(Stored data entries)
____________________

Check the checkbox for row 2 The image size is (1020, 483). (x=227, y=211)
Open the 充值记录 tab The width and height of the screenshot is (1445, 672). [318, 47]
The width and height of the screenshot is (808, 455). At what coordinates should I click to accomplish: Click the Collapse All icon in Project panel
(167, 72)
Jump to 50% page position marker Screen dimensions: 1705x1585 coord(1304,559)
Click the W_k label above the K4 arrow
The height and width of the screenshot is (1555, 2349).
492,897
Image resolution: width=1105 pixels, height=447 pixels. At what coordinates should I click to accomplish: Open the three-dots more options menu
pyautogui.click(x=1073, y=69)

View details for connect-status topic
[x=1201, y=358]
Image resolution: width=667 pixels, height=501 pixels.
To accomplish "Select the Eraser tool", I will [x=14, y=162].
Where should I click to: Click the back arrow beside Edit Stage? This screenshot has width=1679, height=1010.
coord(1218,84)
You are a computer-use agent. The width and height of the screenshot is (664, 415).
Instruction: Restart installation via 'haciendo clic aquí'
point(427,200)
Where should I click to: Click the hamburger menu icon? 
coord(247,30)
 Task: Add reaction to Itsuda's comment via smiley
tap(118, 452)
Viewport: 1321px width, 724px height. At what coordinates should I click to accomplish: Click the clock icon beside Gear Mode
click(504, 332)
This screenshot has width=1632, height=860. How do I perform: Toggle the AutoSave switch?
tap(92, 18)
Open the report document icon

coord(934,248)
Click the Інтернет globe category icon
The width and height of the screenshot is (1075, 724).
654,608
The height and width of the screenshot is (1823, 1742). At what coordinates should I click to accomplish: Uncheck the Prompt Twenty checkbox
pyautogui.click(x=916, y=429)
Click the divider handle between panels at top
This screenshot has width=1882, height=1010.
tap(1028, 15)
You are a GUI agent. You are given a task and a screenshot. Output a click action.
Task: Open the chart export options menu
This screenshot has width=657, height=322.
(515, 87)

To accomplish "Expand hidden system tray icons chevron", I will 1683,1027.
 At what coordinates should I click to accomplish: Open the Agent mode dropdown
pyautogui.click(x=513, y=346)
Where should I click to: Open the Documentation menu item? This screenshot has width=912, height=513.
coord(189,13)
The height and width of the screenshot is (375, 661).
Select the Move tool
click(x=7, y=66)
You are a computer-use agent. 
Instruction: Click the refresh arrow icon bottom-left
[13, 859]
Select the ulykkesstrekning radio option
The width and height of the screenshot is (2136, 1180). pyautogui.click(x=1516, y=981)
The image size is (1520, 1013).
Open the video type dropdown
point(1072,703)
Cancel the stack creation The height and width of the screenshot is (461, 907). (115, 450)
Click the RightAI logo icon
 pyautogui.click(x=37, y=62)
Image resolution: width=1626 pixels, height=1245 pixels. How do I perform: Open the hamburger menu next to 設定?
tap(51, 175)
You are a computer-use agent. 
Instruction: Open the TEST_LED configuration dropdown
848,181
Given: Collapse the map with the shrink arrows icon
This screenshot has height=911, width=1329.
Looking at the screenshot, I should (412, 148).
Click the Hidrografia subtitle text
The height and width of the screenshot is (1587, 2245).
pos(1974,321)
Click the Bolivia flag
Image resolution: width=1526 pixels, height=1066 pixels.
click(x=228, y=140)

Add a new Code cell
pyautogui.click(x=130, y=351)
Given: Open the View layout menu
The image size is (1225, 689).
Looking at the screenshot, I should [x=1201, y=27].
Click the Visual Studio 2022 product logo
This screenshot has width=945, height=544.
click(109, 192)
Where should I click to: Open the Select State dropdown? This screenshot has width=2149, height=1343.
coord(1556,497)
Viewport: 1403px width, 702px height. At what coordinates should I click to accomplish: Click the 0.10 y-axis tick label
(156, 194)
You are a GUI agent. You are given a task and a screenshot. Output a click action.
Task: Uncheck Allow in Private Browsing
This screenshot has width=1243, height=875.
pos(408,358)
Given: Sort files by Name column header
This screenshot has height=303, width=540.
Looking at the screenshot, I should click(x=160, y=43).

____________________

What is needed = Each line in the data is to be written out precisely.

Solution to this problem =
Check the checkbox for row 2 The image size is (1020, 483). (x=227, y=211)
Open the 充值记录 tab The width and height of the screenshot is (1445, 672). [318, 47]
The width and height of the screenshot is (808, 455). At what coordinates should I click to accomplish: Click the Collapse All icon in Project panel
(167, 72)
Jump to 50% page position marker Screen dimensions: 1705x1585 coord(1304,559)
Click the W_k label above the K4 arrow
The height and width of the screenshot is (1555, 2349).
492,897
Image resolution: width=1105 pixels, height=447 pixels. At what coordinates should I click to accomplish: Open the three-dots more options menu
pyautogui.click(x=1073, y=69)

View details for connect-status topic
[x=1201, y=358]
Image resolution: width=667 pixels, height=501 pixels.
To accomplish "Select the Eraser tool", I will [x=14, y=162].
Where should I click to: Click the back arrow beside Edit Stage? This screenshot has width=1679, height=1010.
coord(1218,84)
You are a computer-use agent. The width and height of the screenshot is (664, 415).
Instruction: Restart installation via 'haciendo clic aquí'
point(427,200)
Where should I click to: Click the hamburger menu icon? 
coord(247,30)
 Task: Add reaction to Itsuda's comment via smiley
tap(118, 452)
Viewport: 1321px width, 724px height. At what coordinates should I click to accomplish: Click the clock icon beside Gear Mode
click(504, 332)
This screenshot has width=1632, height=860. How do I perform: Toggle the AutoSave switch?
tap(92, 18)
Open the report document icon

coord(934,248)
Click the Інтернет globe category icon
The width and height of the screenshot is (1075, 724).
654,608
The height and width of the screenshot is (1823, 1742). At what coordinates should I click to accomplish: Uncheck the Prompt Twenty checkbox
pyautogui.click(x=916, y=429)
Click the divider handle between panels at top
This screenshot has width=1882, height=1010.
tap(1028, 15)
You are a GUI agent. You are given a task and a screenshot. Output a click action.
Task: Open the chart export options menu
This screenshot has width=657, height=322.
(515, 87)

To accomplish "Expand hidden system tray icons chevron", I will 1683,1027.
 At what coordinates should I click to accomplish: Open the Agent mode dropdown
pyautogui.click(x=513, y=346)
Where should I click to: Open the Documentation menu item? This screenshot has width=912, height=513.
coord(189,13)
The height and width of the screenshot is (375, 661).
Select the Move tool
click(x=7, y=66)
You are a computer-use agent. 
Instruction: Click the refresh arrow icon bottom-left
[13, 859]
Select the ulykkesstrekning radio option
The width and height of the screenshot is (2136, 1180). pyautogui.click(x=1516, y=981)
The image size is (1520, 1013).
Open the video type dropdown
point(1072,703)
Cancel the stack creation The height and width of the screenshot is (461, 907). (115, 450)
Click the RightAI logo icon
 pyautogui.click(x=37, y=62)
Image resolution: width=1626 pixels, height=1245 pixels. How do I perform: Open the hamburger menu next to 設定?
tap(51, 175)
You are a computer-use agent. 
Instruction: Open the TEST_LED configuration dropdown
848,181
Given: Collapse the map with the shrink arrows icon
This screenshot has height=911, width=1329.
Looking at the screenshot, I should (412, 148).
Click the Hidrografia subtitle text
The height and width of the screenshot is (1587, 2245).
pos(1974,321)
Click the Bolivia flag
Image resolution: width=1526 pixels, height=1066 pixels.
click(x=228, y=140)

Add a new Code cell
pyautogui.click(x=130, y=351)
Given: Open the View layout menu
The image size is (1225, 689).
Looking at the screenshot, I should [x=1201, y=27].
Click the Visual Studio 2022 product logo
This screenshot has width=945, height=544.
click(109, 192)
Where should I click to: Open the Select State dropdown? This screenshot has width=2149, height=1343.
coord(1556,497)
Viewport: 1403px width, 702px height. At what coordinates should I click to accomplish: Click the 0.10 y-axis tick label
(156, 194)
You are a GUI agent. You are given a task and a screenshot. Output a click action.
Task: Uncheck Allow in Private Browsing
This screenshot has width=1243, height=875.
pos(408,358)
Given: Sort files by Name column header
This screenshot has height=303, width=540.
Looking at the screenshot, I should click(x=160, y=43).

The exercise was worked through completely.